R语言 只打印包含数字的文件名

hzbexzde  于 2023-05-26  发布在  其他
关注(0)|答案(3)|浏览(132)

我有几个文件,我想使用这些文件名中存在的数字作为样本ID,并匹配包含特定数字的所有文件。下面是我正在尝试的代码。

underscore <- "_0.005"
sampleid_underscored <- gsub(" ", "", paste(sample_id, underscore))
pattern <- paste0("(S", sample_id, "\\.)", "|", sampleid_underscored)
matching_files <- summaryvcffiles[grepl(pattern, summaryvcffiles)]

当我从命令行使用样本ID 1时,它会打印所有包含11_,21_,31_的文件。我只想打印带有1_和S1的文件。

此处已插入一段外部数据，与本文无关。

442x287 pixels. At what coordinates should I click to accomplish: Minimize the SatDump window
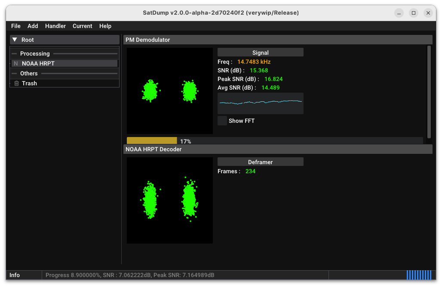tap(399, 13)
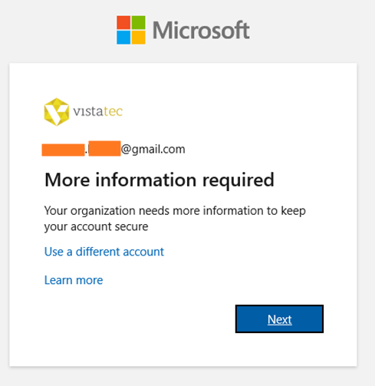Click the green square in Microsoft logo
The image size is (375, 386).
(138, 22)
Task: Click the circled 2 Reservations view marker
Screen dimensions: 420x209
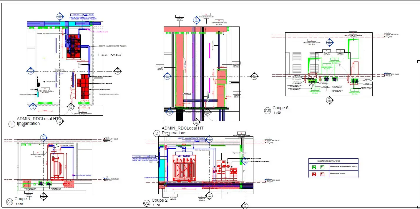Action: (157, 134)
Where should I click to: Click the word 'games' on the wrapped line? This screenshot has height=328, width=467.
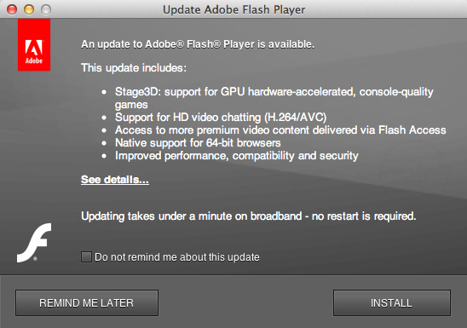click(x=131, y=105)
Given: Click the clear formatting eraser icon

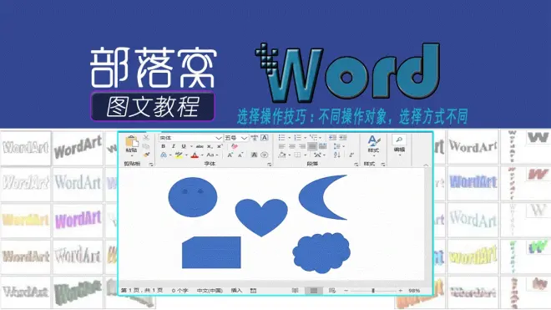Looking at the screenshot, I should pos(235,146).
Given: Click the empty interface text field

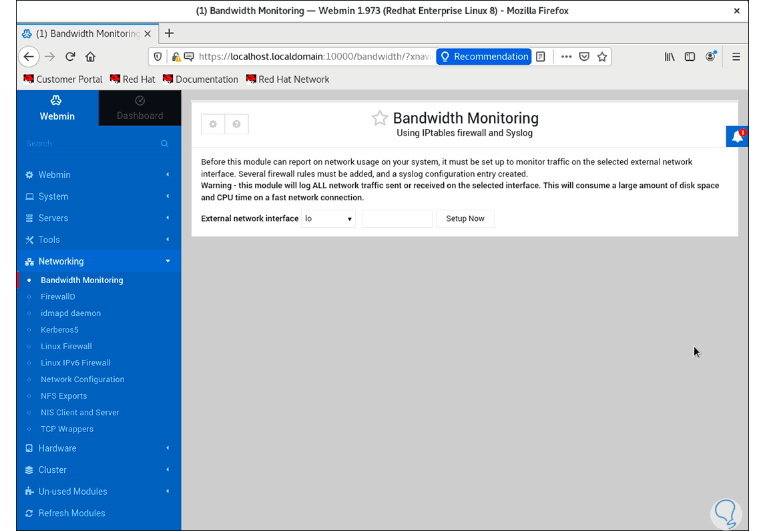Looking at the screenshot, I should tap(397, 218).
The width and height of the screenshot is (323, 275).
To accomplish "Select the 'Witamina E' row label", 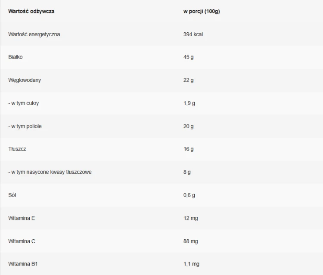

对于样本ID 2也是如此。
对于以下文件:

c("./protocol12/1_0.005_consensus.vardict.summary.tab", 
  "./protocol12/11_0.005_consensus.vardict.summary.tab", 
"./protocol12/21_0.005_consensus.vardict.summary.tab", 
"./protocol12/31_0.005_consensus.vardict.summary.tab", 
"./protocol12/twiceSort/1_0.005_consensus.vardict.summary.tab", 
"./protocol12/twiceSort/11_0.005_consensus.vardict.summary.tab", 
"./protocol12/twiceSort/21_0.005_consensus.vardict.summary.tab", 
"./protocol12/twiceSort/31_0.005_consensus.vardict.summary.tab", 
"./test_S1.vardict.summary.tab", 
"./fwd-protocol12/1_0.005_consensus.vardict.summary.tab", 
"./fwd-protocol12/11_0.005_consensus.vardict.summary.tab",
"./fwd-protocol12/21_0.005_consensus.vardict.summary.tab", 
"./fwd-protocol12/31_0.005_consensus.vardict.summary.tab", 
"./fwd-protocol12/twiceSort/1_0.005_consensus.vardict.summary.tab", 
"./fwd-protocol12/twiceSort/11_0.005_consensus.vardict.summary.tab", 
"./fwd-protocol12/twiceSort/21_0.005_consensus.vardict.summary.tab", 
"./fwd-protocol12/twiceSort/31_0.005_consensus.vardict.summary.tab", 
"./rev-protocol12/1_0.005_consensus.vardict.summary.tab",
"./rev-protocol12/11_0.005_consensus.vardict.summary.tab", 
"./rev-protocol12/21_0.005_consensus.vardict.summary.tab", 
"./rev-protocol12/31_0.005_consensus.vardict.summary.tab", 
"./rev-protocol12/twiceSort/1_0.005_consensus.vardict.summary.tab", 
"./rev-protocol12/twiceSort/11_0.005_consensus.vardict.summary.tab", 
"./rev-protocol12/twiceSort/21_0.005_consensus.vardict.summary.tab", 
"./rev-protocol12/twiceSort/31_0.005_consensus.vardict.summary.tab")

我只想得到下面的文件:

**"./protocol12/1_0.005_consensus.vardict.summary.tab"**
 **"./protocol12/twiceSort/1_0.005_consensus.vardict.summary.tab"**
 **"./test_S1.vardict.summary.tab"**
 **"./fwd-protocol12/1_0.005_consensus.vardict.summary.tab"**
 **"./fwd-protocol12/twiceSort/1_0.005_consensus.vardict.summary.tab"**
 **"./rev-protocol12/1_0.005_consensus.vardict.summary.tab"**
 **"./rev-protocol12/twiceSort/1_0.005_consensus.vardict.summary.tab"**
h43kikqp

h43kikqp1#

怎么样:

underscore <- "_0.005"

list.files(path = '.',
           pattern = sprintf("/S?1%s.*tab", underscore),
           recursive = TRUE, full.names = TRUE
           )
hivapdat

hivapdat2#

下面的代码应该工作

path[str_detect(path, regex("(.+\\/\[your digit id here]\\_\\d+\\.\\d+)|(.+_S[your digit id here]\\.)", ignore_case = TRUE))]

注意:注意regex模式。如果将来您的模式会有所不同,请尝试查看regex101以检查您的模式。不要忘记在regexp函数中添加一个额外的“\”用于转义。

quhf5bfb

quhf5bfb3#

这些命令起作用了

pattern_to_extract <- paste0("(S", sample_id, "\\.", "|" ,"\\/", sample_id, "_0\\.005)")
matching_files <- summaryvcffiles[grepl(pattern_to_extract, summaryvcffiles)]

相关问题